Rome prend de plus en plus de distance par rapport au  Consistoire de 1976 du Pape Paul VI  – et pourtant ces cendres fument encore…, mais aussi par rapport à « la loi de l’indult de 1984 », puisque le cardinal Ratzinger ne craint pas de dire à l’opposé de cette loi: « Je suis certes d’avis que l’on devrait accorder beaucoup plus généreusement à tous ceux qui le souhaitent le droit de conserver l’ancien rite ».

 

Ainsi on s’éloigne aujourd’hui (1994) de plus en plus de l’esprit de 1976, de l’esprit de 1984 et cela, non seulement en raison de la pression des traditionalistes, mais aussi et surtout – c’est plus sûr – en raison des méfaits évidents de la liturgie réformée et de sa pratique dans les paroisses : « une désolation » écrivait Mgr Gramber, un homme éminent de science liturgique, directeur de l’Institut liturgique de Ratisbonne jusqu’à sa mort, le 2 juin 1989.

 

Rome s’ouvre à cette réalité, du moins certains. Le Cardinal tient des paroles de bon sens. Il affirme qu’il serait très raisonnable de redonner « le droit, à ceux, du moins qui le désirent, de conserver l’ancien rite ». Ce langage était nouveau. Il devait soutenir l’espoir de nos « amis», justifier peut-être même leur attitude pratique : la confiance  aux autorités romaines, d’autant que le Cardinal Ratzinger ne craignait pas de renouveler de telles propos.

 

§-4 – Dans un livre intitulé en français : « Ma vie, Souvenirs ». (Fayard, octobre 1998)

 

Et c’est un autre ouvrage du Cardinal qui paraît. Un livre de souvenirs intitulé en français : Ma vie. Souvenirs. 

 

Nous sommes cette fois en 1997-1998.

 

A la page 132-133 du livre, le Cardinal prend l’occasion d’exposer sa pensée sur la douloureuse  affaire de la réforme liturgique. Citons le texte in extenso tant il est important et tant il est peu connu dans nos milieux :

 

« Le  deuxième grand événement au début de mes années à Ratisbonne fut la publication du Missel de Paul VI, assortie de l’interdiction quasi totale de missel traditionnel, après une phase de transition de six mois seulement ».

 

Le problème liturgique est bien posé.

 

« Il était heureux d’avoir un texte liturgique normatif après une période d’expérimentation qui avait souvent  profondément défiguré la liturgie » 

 

C’est juste. Que d’expérimentations précédant la loi ! Que d’improvisations fantaisistes. Le témoignage de Cardinal Gut le confirmait un jour dramatiquement.

 

Le Cardinal Ratzinger poursuit :

 

« Mais j’étais consterné de l’interdiction de l’ancien missel, car cela ne s’était jamais vu dans toute l’histoire de la liturgie.

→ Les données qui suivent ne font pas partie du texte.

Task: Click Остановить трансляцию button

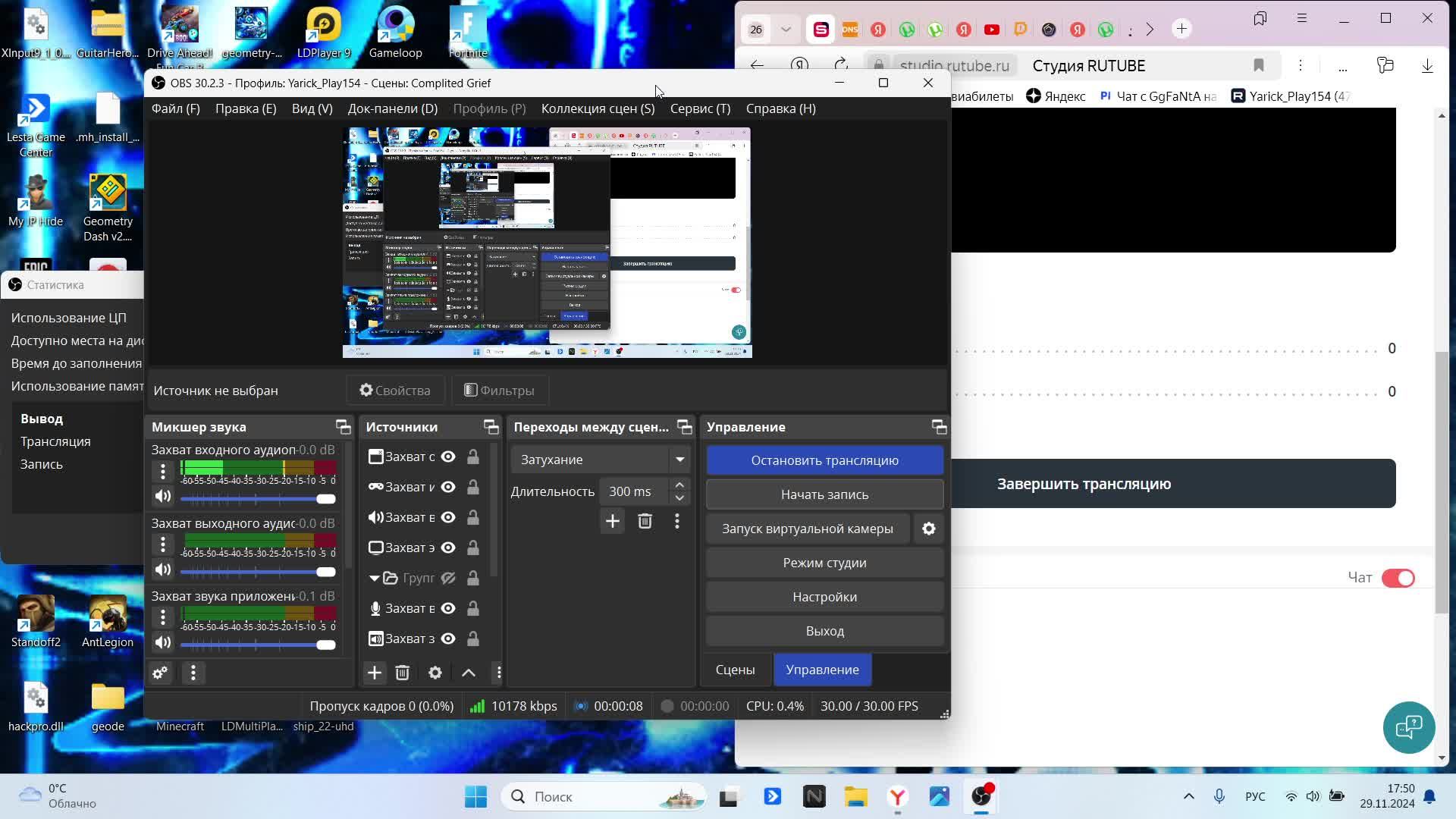Action: point(824,460)
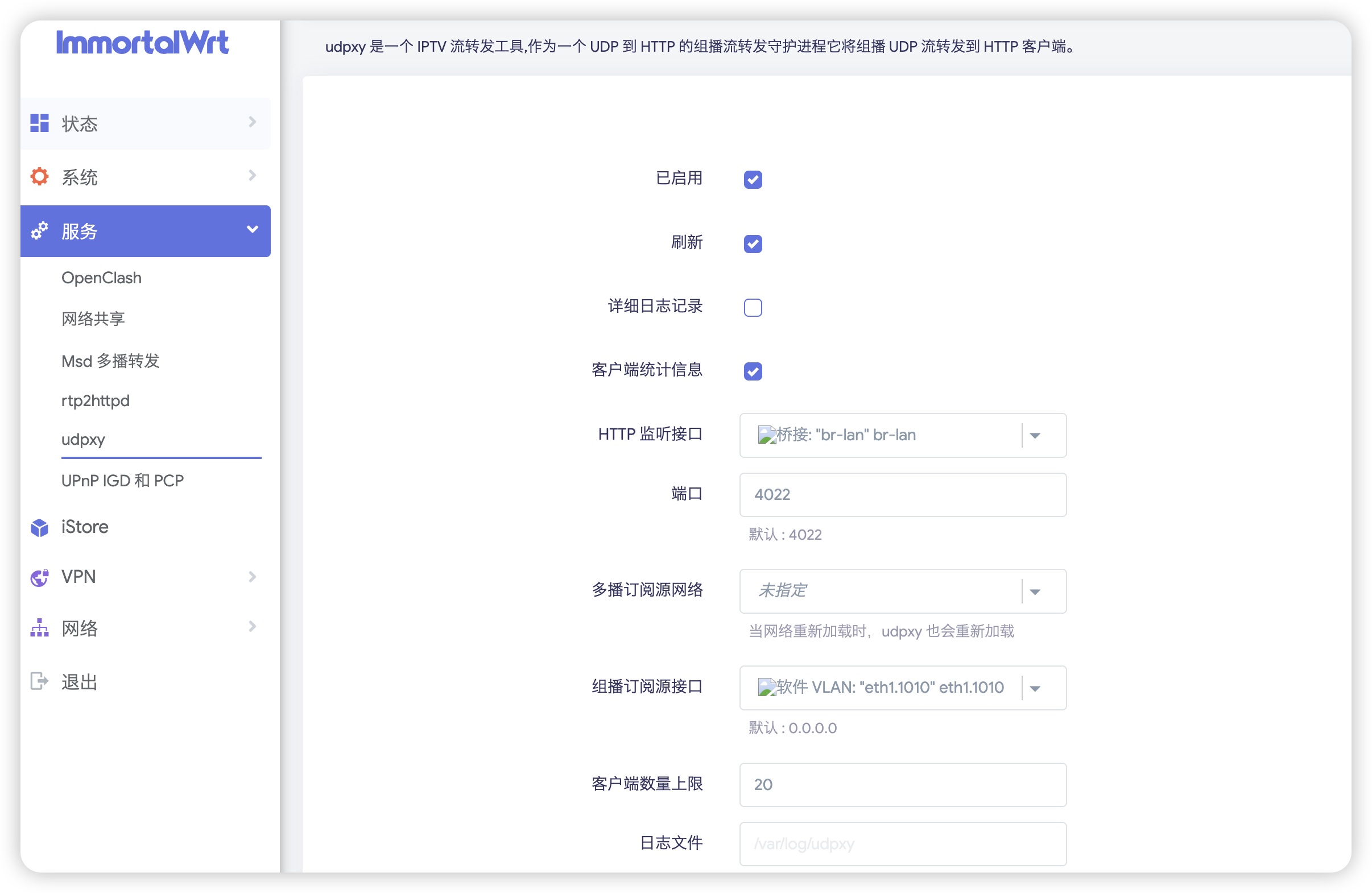Image resolution: width=1372 pixels, height=893 pixels.
Task: Click the 服务 services icon
Action: 39,230

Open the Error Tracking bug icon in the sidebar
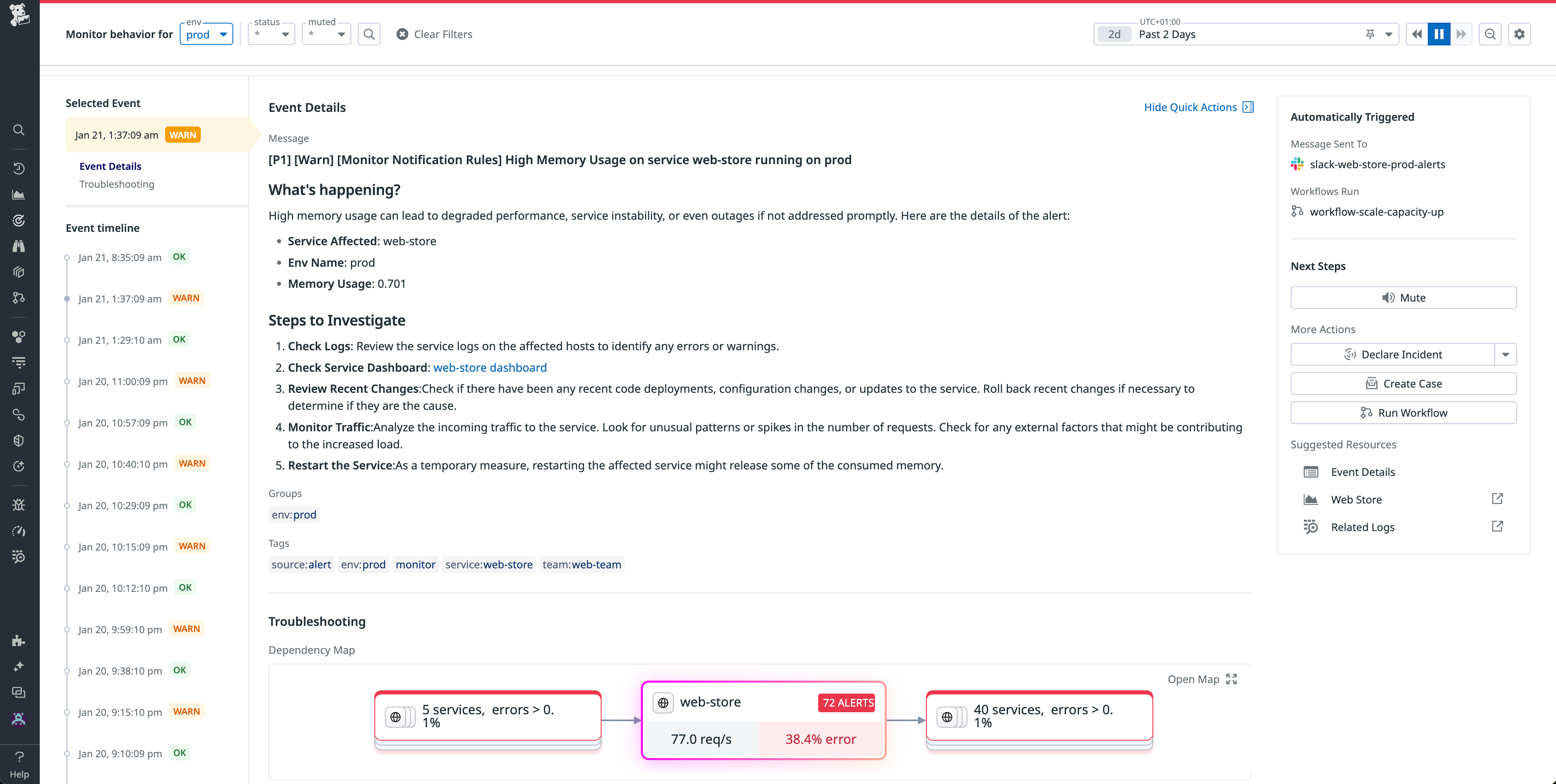pos(19,505)
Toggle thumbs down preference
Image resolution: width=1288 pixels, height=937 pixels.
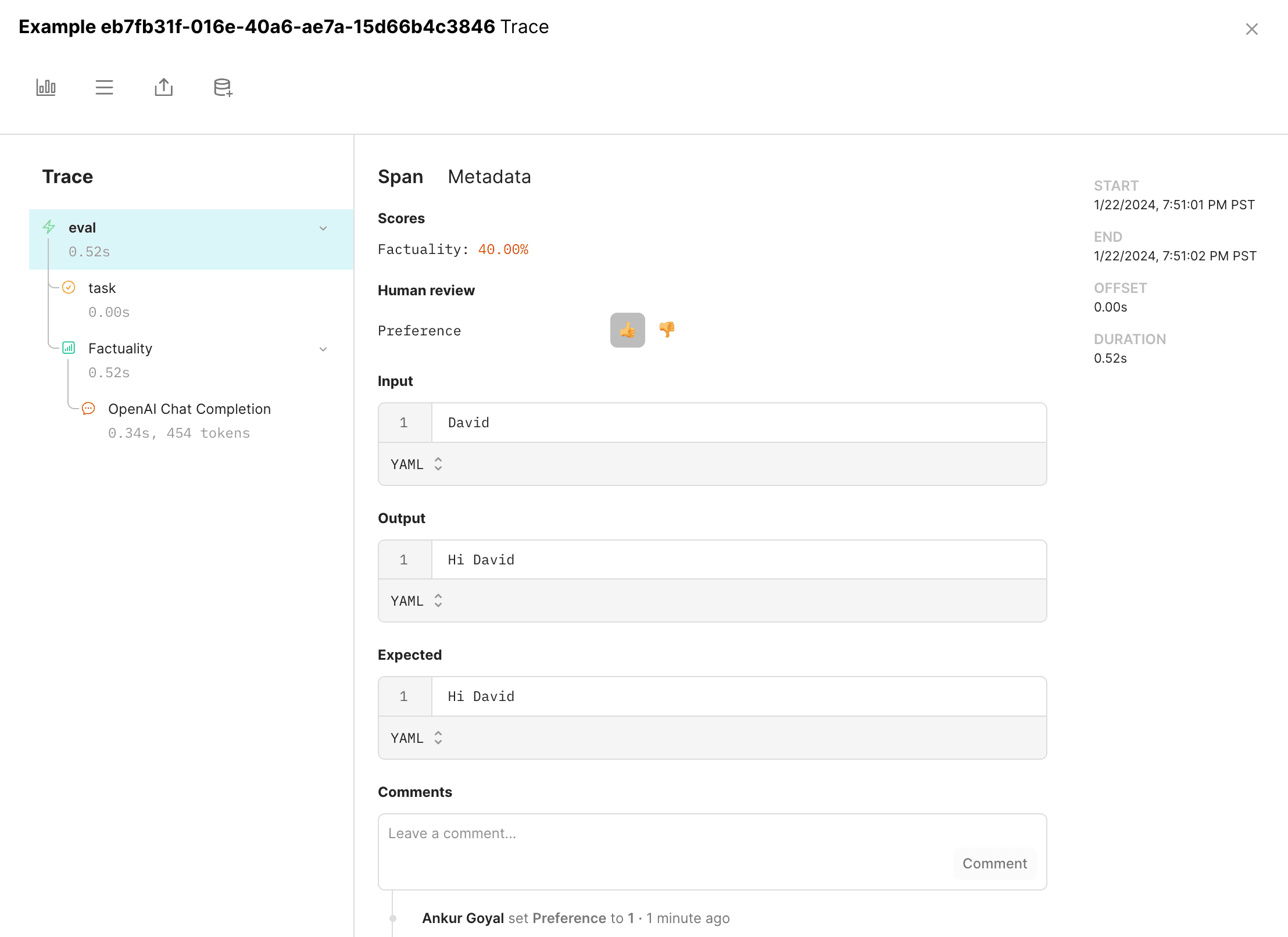pos(667,330)
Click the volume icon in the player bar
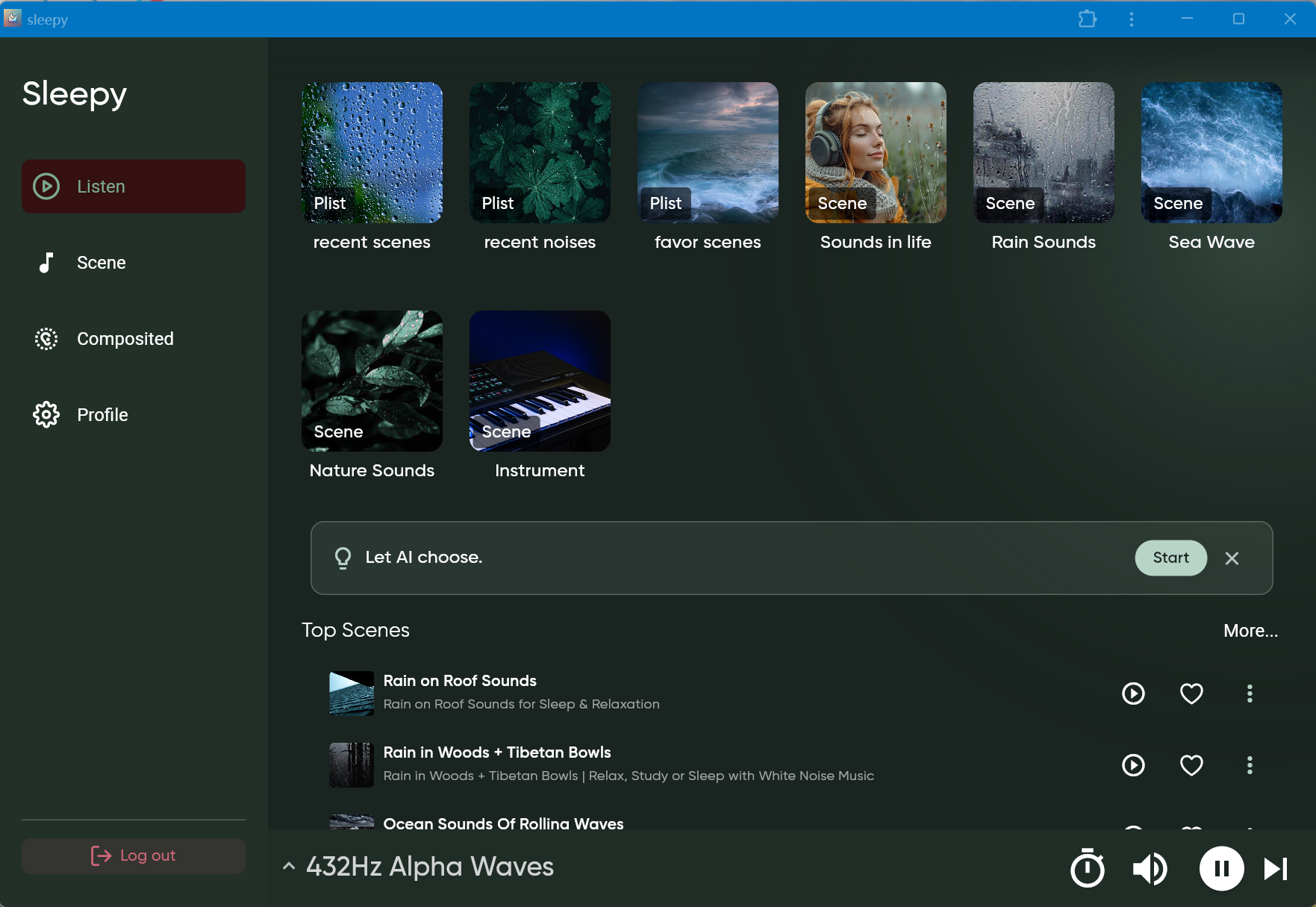 click(x=1150, y=868)
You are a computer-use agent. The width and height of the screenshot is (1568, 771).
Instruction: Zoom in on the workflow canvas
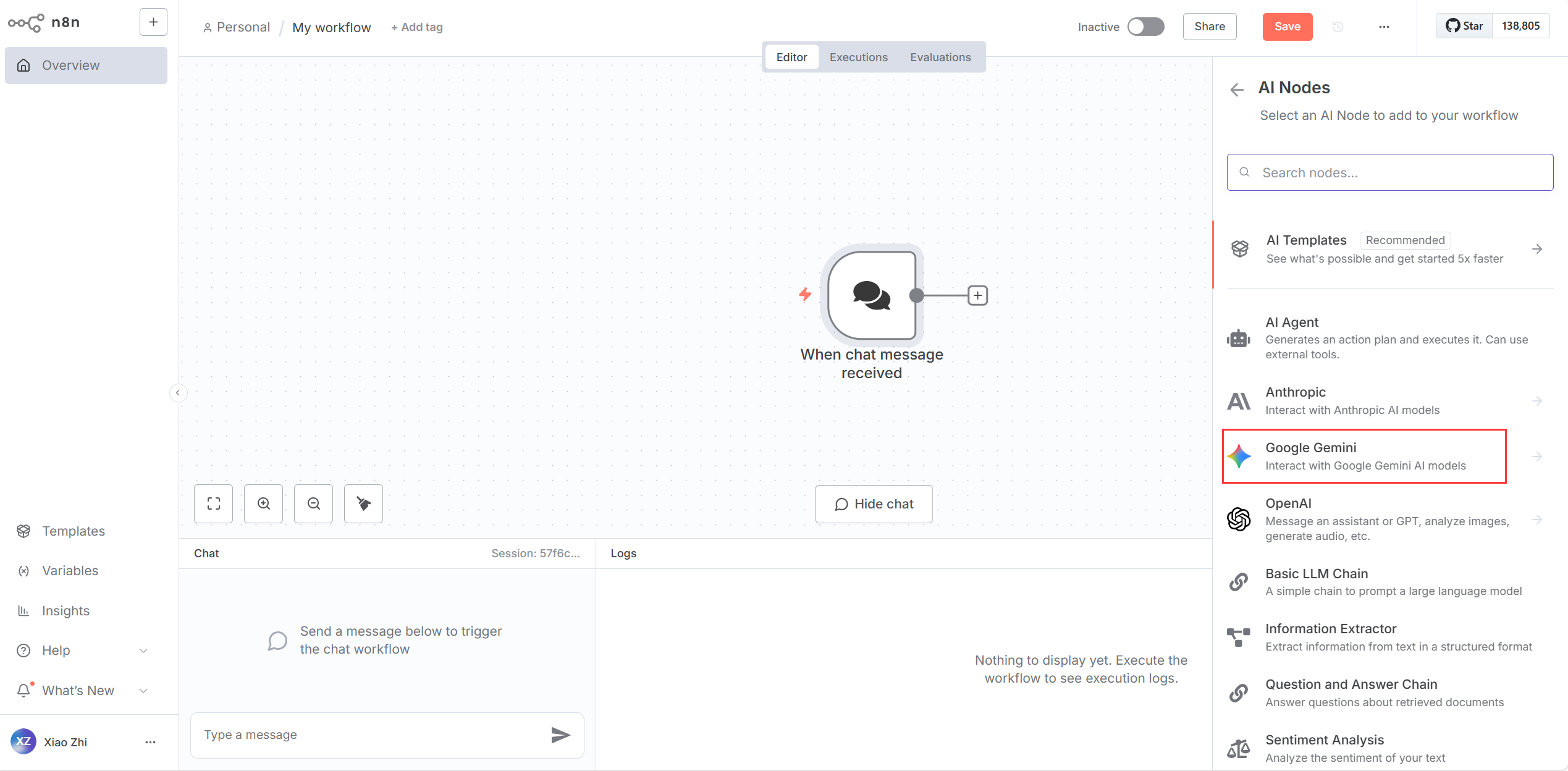[263, 503]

Bien sûr, on fit croire que c’était tout à fait normal. Le missel précédent avait été conçu par Pie V en 1570 à la suite du concile de Trente. Il était donc normal qu’après quatre cents ans et un nouveau concile, un nouveau pape présente un nouveau missel. Mais la vérité historique est tout autre : Pie V s’était contenté de réviser le missel romain en usage à l’époque, comme cela se fait normalement dans une histoire qui évolue. Ainsi, nombreux furent ses successeurs à réviser ce missel, sans opposer un missel à un autre ».

 

C’est très juste. Saint Pie V n’a fait que « réviser » et  « enlever les scories » qui, inévitablement, s’ajoutent au fil du temps. Ce n’était donc pas un autre missel, différent, mais bien le même, purifié des ajouts du temps. L’abbé Dulac, dans le Courrier de Rome ne cessait de nous expliquer cette œuvre du Concile de Trente et de Saint Pie V. Le jugement du Cardinal reprend tout à fait cette explication. Nos deux auteurs se rejoignent. Le Cardinal écrit en effet :

 

« Il s’agissait d’un processus continu de croissance et d’épurement sans rupture. Pie V  n’a jamais créé de missel. Il n’a  fait que réviser le missel, phase d’une longue évolution.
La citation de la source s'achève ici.